Chicago’s defense was facing the third best offense in the league, a unit that had scored the second most points in the NFL coming into the contest.
All signs pointed to a bloodbath, yet the Bears backups had other plans.
Against one of the top offenses in the league on the road in a must-win contest without seven full-time contributors, Tucker’s unit held the Falcons to just 13 points and 287 total yards of offense.
That, my friends, is exceptional.
“Unbelievable job,” Jay Cutler said after the game. “To lose as many guys as we lost toward the end of the week and have these young guys step up, guys that don’t have a lot of NFL experience, and go out there and play as well as they did, it’s a testament to how hard they are working and how well our defensive coaches instructed them.”

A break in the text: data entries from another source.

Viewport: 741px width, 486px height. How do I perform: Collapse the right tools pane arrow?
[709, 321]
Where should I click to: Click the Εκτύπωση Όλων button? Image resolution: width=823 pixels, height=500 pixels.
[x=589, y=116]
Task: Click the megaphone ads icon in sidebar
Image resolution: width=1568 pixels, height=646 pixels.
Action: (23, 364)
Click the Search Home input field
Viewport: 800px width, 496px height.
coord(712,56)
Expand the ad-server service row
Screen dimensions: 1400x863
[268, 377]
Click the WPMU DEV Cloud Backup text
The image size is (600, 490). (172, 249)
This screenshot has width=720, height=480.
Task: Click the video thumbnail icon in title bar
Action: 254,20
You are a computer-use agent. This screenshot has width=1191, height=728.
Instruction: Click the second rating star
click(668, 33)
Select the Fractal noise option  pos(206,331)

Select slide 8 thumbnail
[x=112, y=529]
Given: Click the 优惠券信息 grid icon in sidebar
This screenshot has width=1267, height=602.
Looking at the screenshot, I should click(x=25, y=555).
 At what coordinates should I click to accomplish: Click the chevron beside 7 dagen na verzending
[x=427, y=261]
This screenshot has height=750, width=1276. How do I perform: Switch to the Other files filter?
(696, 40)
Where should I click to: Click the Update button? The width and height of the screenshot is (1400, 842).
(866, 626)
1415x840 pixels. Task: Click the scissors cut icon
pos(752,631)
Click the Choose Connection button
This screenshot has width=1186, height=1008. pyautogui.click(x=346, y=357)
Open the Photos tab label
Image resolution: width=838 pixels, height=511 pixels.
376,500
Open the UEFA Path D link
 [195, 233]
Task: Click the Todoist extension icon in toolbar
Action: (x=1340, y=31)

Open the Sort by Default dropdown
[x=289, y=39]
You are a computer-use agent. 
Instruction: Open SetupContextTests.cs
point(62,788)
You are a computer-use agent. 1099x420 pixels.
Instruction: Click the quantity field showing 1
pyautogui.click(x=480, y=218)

At linebacker, the Bears trotted out Darryl Sharpton, signed just last week, last year’s fourth rounder Khaseem Greene and undrafted rookie Christian Jones. In total, the trio had just 20 career starts, compared to the 230 accumulated by the players they replaced.
Yet all three played like seasoned veterans, demonstrating a level of speed and toughness not witnessed in Chicago since the days of Brian Urlacher.
“I think it starts with Mel and our defensive staff, with [linebackers coach] Reggie Herring getting them ready,” Marc Trestman said. “I think the guys on the defensive line and the back end really wrapped their arms around those young linebackers. They played hard. They were in right place. We asked them to do just do your job. Not do anything more than that.”
Greene led the team with eight total tackles. Sharpton had five tackles to go with a pass defended and QB hit, while Jones tallied four tackles of his own. For a starting threesome from whom no one had high expectations, the play of Chicago’s linebackers today was enormous in the success of the defense overall.
“We just went out there and played,” Greene said. “We knew we can’t control nothing but what we do, and that’s what we did. We played with maximum effort. From the DBs, all the way down to the line, we were very physical today.”
The front seven held Atlanta’s ground game to just 42 total yards, while the defensive line hit Matt Ryan seven times and picked up four sacks. Considering the Falcons had allowed just six sacks in the first five games combined, it was an extraordinary pass-rush display.
“We had a great game plan going in,” Jared Allen said. “I thought the pressure all day was huge. Just the disruptions, the batted balls, throwing that rhythm off by forcing him to throw the ball before he wanted to and really making him move off his spot.”
Throughout the nine-year run of former head coach Lovie Smith – which many consider one of the greatest long-term defensive eras in team history – never did he field a team as injured as Tucker did today. The Bears were pulling guys off the street and elevated multiple players off the practice squad this week just to field a full 53-man roster, yet the defense absolutely dominated.
Chicago media and fans alike have consistently barbecued Tucker for a year and a half. With players dropping like flies every week, everyone wanted Tucker to do the impossible, to create something out of nothing. And when he didn’t, folks flew off the handle on a weekly basis.
Yet that’s exactly what Tucker did today, taking a group of rag-tag players, many of whom are borderline NFL players at best, and turning in a powerhouse performance.
One game doesn’t make a coach but Tucker deserves credit for the magic act he pulled off today. If you’re going to tear his head off when the defense fails, you have to praise him when he pulls off the impossible.
One has to wonder, if Tucker ever gets a relatively healthy defense to work with, how good can the Bears be on defense?